Jeans You’ll Never Have to Wash Again
A pair of blue jeans that you never have to wash sounds like the stuff of science fiction—or just plain gross—but one startup hopes to make such a thing a reality, and a non-stinky one to.
Odo bills its product as the world’s first self-cleaning denim jeans that, as the company puts it rather unhumbly, “NEVER STINK OR STAIN” (caps theirs). According to videos posted on Odo’s Kickstarter page—which has blown past the company’s original goal of $10,000 nine times over with 31 days left to fundraise on the site—the jeans really do repel liquids, including such notorious stain culprits as red wine, ketchup and coffee. And there’s no way to show it on video but Odo also claims the jeans do not, even after being worn for a year or more, start to stink.

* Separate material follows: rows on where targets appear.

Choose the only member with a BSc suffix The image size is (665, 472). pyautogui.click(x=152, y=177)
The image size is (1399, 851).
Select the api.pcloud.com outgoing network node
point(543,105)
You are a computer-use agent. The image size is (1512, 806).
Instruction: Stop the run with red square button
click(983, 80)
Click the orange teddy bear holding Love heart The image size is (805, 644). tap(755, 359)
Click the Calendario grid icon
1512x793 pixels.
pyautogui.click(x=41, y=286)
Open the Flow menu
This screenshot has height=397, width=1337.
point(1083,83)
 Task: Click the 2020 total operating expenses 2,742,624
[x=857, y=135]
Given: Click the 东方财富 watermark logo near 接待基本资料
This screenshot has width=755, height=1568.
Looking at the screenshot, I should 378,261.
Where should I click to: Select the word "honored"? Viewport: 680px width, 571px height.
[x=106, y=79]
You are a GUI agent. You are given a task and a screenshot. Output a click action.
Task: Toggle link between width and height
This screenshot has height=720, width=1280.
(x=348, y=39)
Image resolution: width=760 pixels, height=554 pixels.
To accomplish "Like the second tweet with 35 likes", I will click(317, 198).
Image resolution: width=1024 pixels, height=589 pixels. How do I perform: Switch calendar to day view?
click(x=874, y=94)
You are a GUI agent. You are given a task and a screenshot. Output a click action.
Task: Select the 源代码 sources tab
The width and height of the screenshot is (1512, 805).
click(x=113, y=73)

Inspiration for the jeans came from a statement made by Levi Strauss CEO Chip Bergh in a 2014 appearance at Fortune’s Brainstorm Green conference, in which Bergh implored customers to stop washing their jeans. “These jeans have yet to see a washing machine,” he said at the time of the pair he was wearing. “I have yet to get a skin disease.”
Bergh’s comments highlighted the fact that huge amounts of fresh water are used to both wash and produce jeans, which break down faster—and thus have to be repurchased more often—when they’re washed frequently. While Berg’s unwashed jeans don't pose a health risk to him, if they were traditional jeans he was wearing they probably did stink. This is the key to Odo’s innovation.
We often assume the smell of smelly jeans comes from human sweat and what have you. However, as Odo’s founder Salman Chaudry told Tech in Asia, the smell of dirty jeans is in fact the smell of bacteria feeding off the sweat and whatever else has accumulated on the material over time.
Chaudry realized that if he could eliminate bacteria from jeans he could eliminate the smell, which he did by weaving between 10 and 15 grams of silver, which has antibacterial effects, into the denim. “We’re weaving silver right inside the fabric. It’s permanent,” Chaudry said. It’s not a layer or coating on top, it’s a part of the fabric itself. Even if you wash it a hundred times the silver won’t go away. It’ll last for the life of the garment.” While the silver fends off bacteria, the surface of the jeans is engineered with microscopic peaks to repel liquids, which prevents stains. They can thus be worn, Odo asserts, virtually indefinitely without a wash.